(Aim of the task)
Rewrite the items below with "icon" changed to "button" and everything else kept the same. Leave the pictures out of your answer.

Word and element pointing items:

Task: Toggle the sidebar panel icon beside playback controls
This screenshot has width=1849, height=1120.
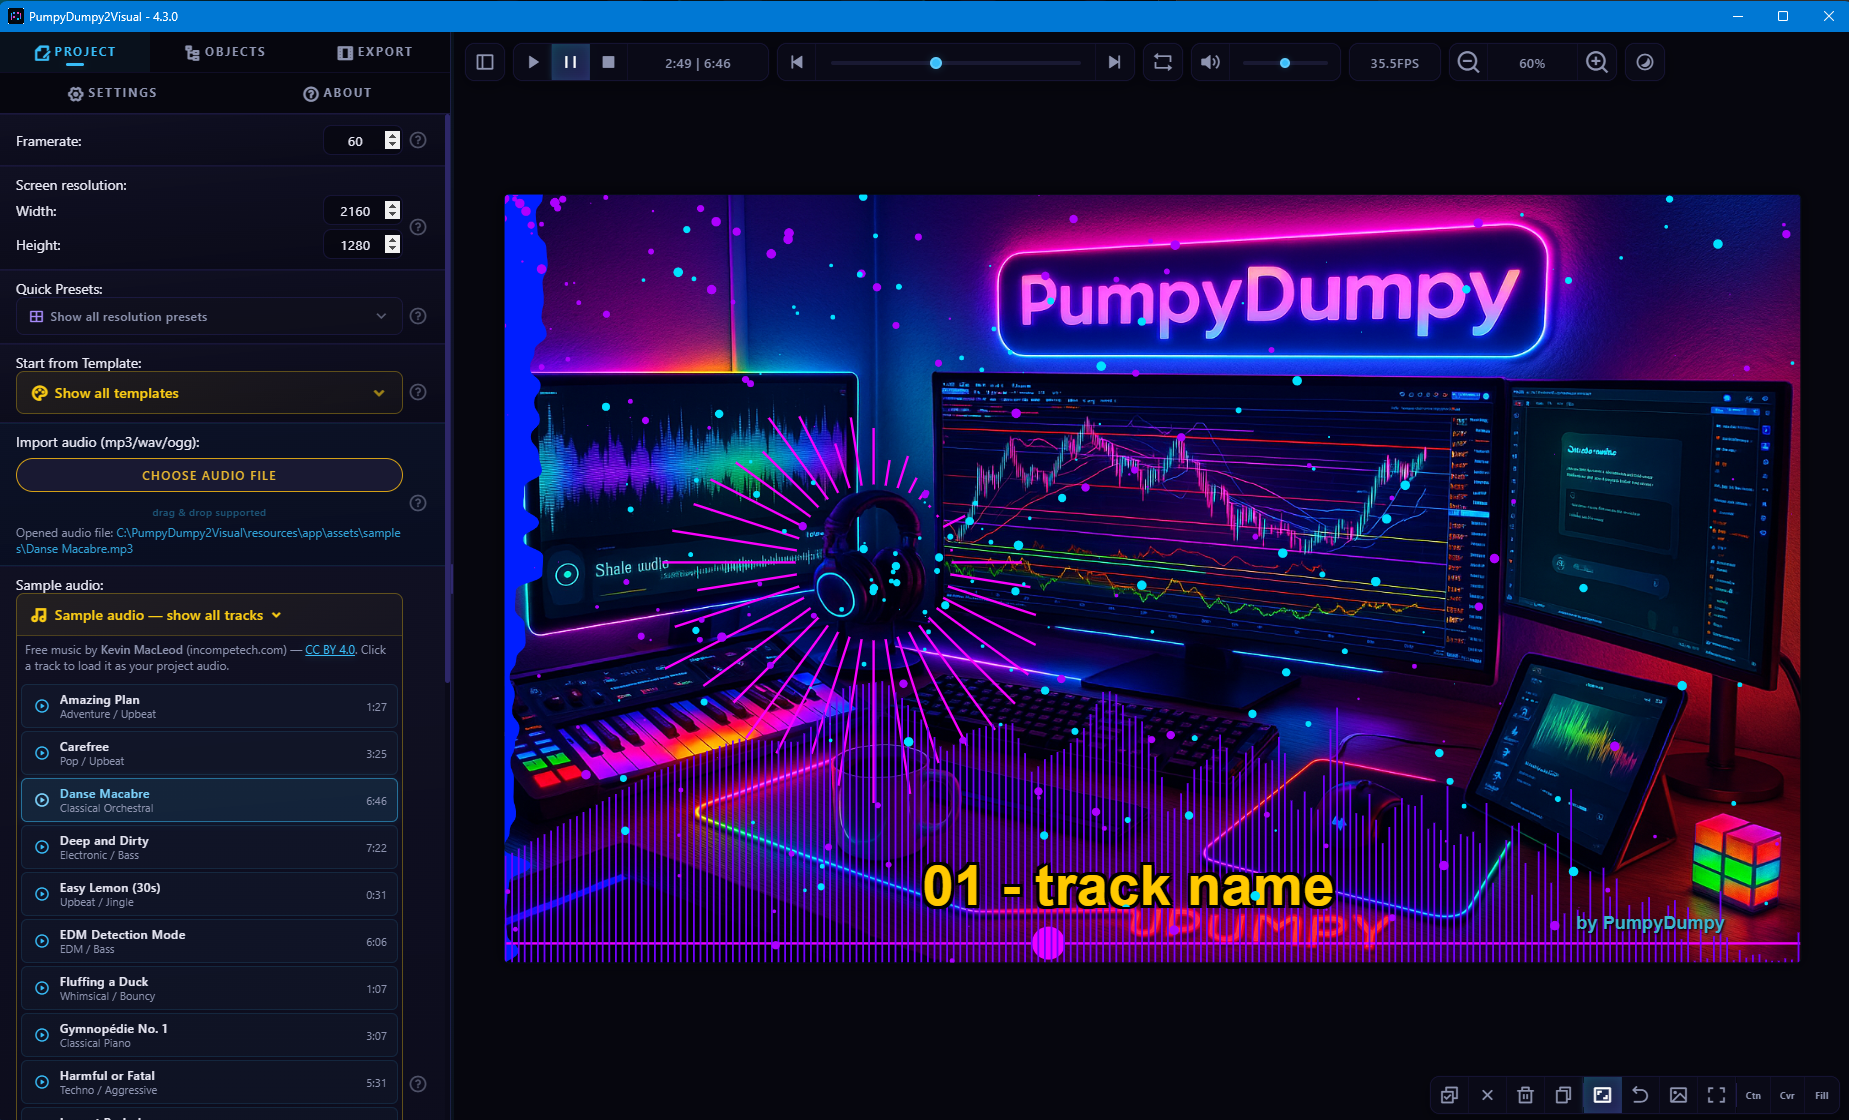Action: pos(485,62)
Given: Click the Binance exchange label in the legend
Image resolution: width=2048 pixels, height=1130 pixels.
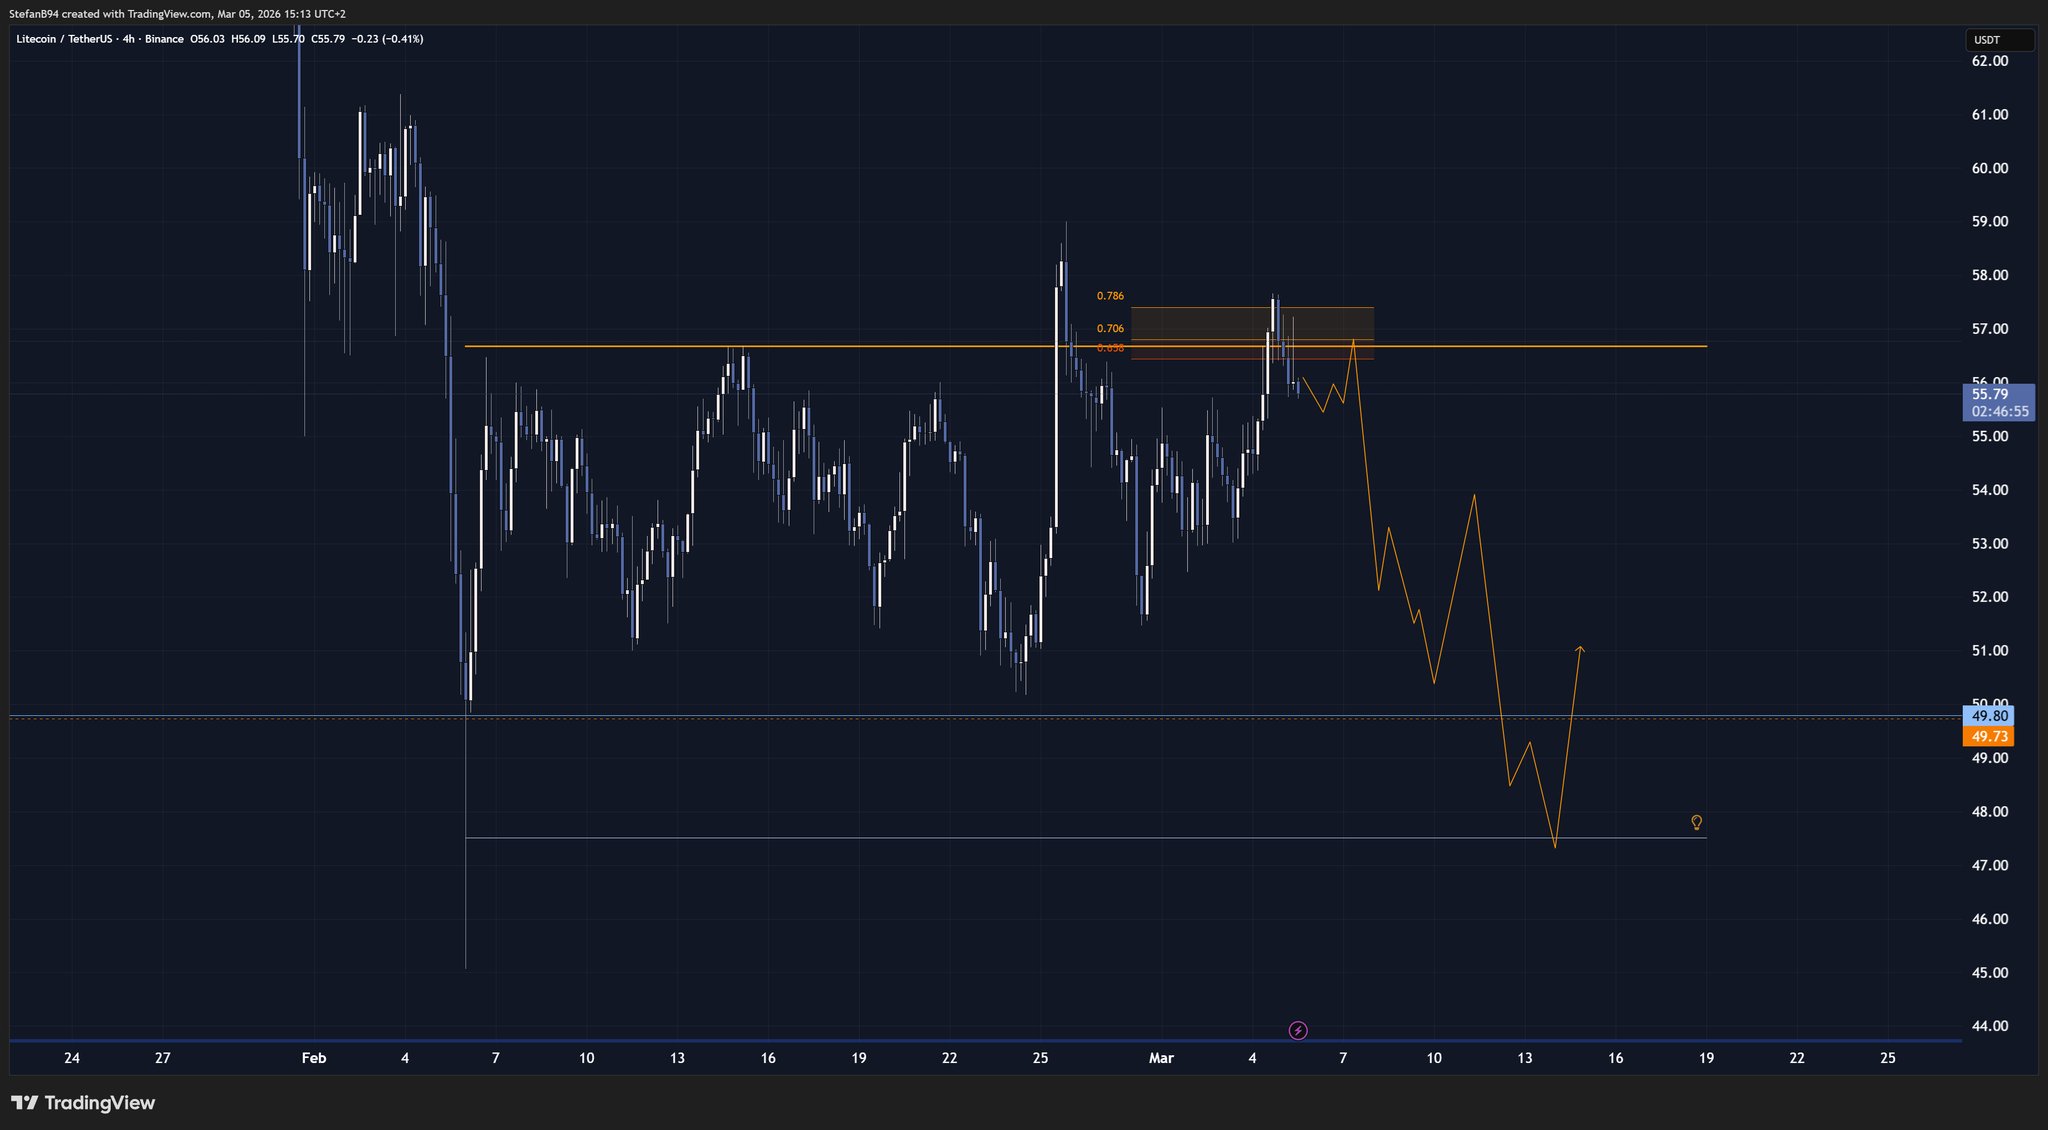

(Correct output)
Task: Toggle the sidebar panel button beside playback controls
This screenshot has width=1849, height=1120.
Action: pos(485,62)
Given: Click the Binance exchange label in the legend
Image resolution: width=2048 pixels, height=1130 pixels.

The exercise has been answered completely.